Collision energy dependence of product branching in the ionization of HCl molecules by collision with metastable neon atoms

The ionization of HCl by collision with metastable neon atoms has been studied in a crossed beam‐mass spectrometric experiment in the thermal energy range. It was found that the ionization leads to HCl+, NeH+, and NeHCl+ ion products. The HCl+ ion is the main product. Its cross section shows a decreasing trend in the energy range investigated. The NeH+ cross section is about one order of magnitude lower and decreases with collision energy more rapidly than that of HCl+. The NeHCl+ ion is the minor product with a cross section decreasing dramatically with collision energy. The production of these ions can be explained as the result of the postionization dynamics of the two possible ionic complexes formed when the electron is ejected: the ground state [Ne⋅⋅⋅HCl+(X)] ionic complex dissociates into Ne + HCl+(X) or remains as a stable NeHCl+ ion; the excited [Ne⋅⋅⋅HCl+(A)] complex dissociates into Ne+HCl+(A) or reacts to NeH+ + Cl. The theoretical model used to analyze the experimental results gives a satisfactory qualitative account of the cross sections and of their collision energy dependence. The model combines the semiclassical treatment for Penning and associative ionization with the Langevin criterion for the ion–molecule reactions.
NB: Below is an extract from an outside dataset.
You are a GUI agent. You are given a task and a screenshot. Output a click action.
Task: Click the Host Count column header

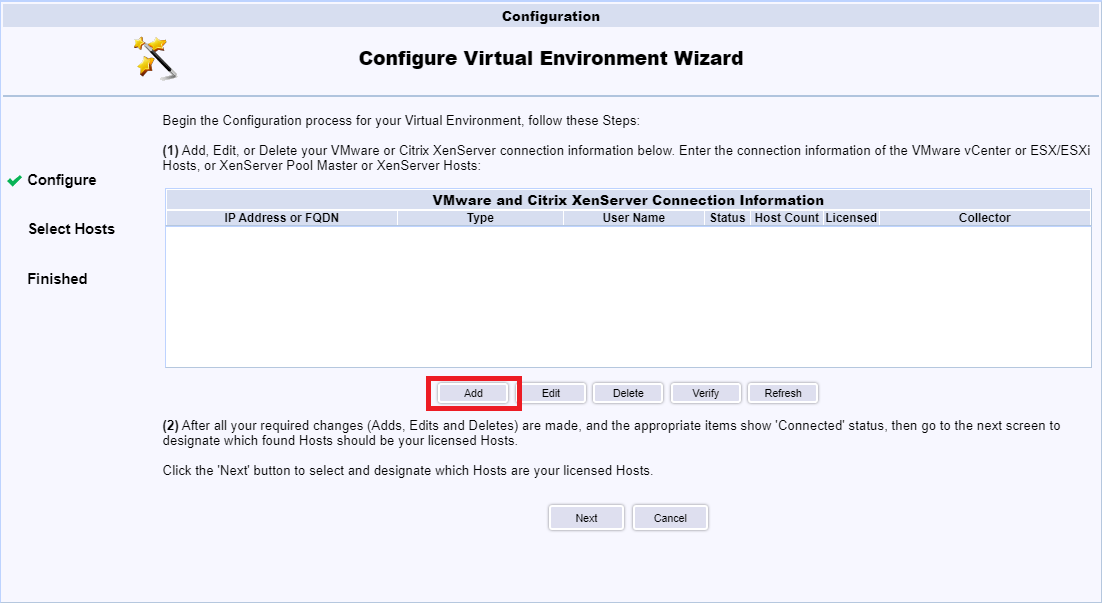pyautogui.click(x=786, y=218)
It assumes a local complex spherical potential for the Ne∗–HCl interaction, the probability for the formation of each of the four possible product ions, HCl+(X), HCl+(A), NeH+, and NeHCl+ being obtained from the distribution of electronic states, kinetic energy, angular momentum, and intermolecular distance of the two nascent [Ne⋅⋅⋅HCl+(X,A)] complexes formed when the electron is emitted by the system.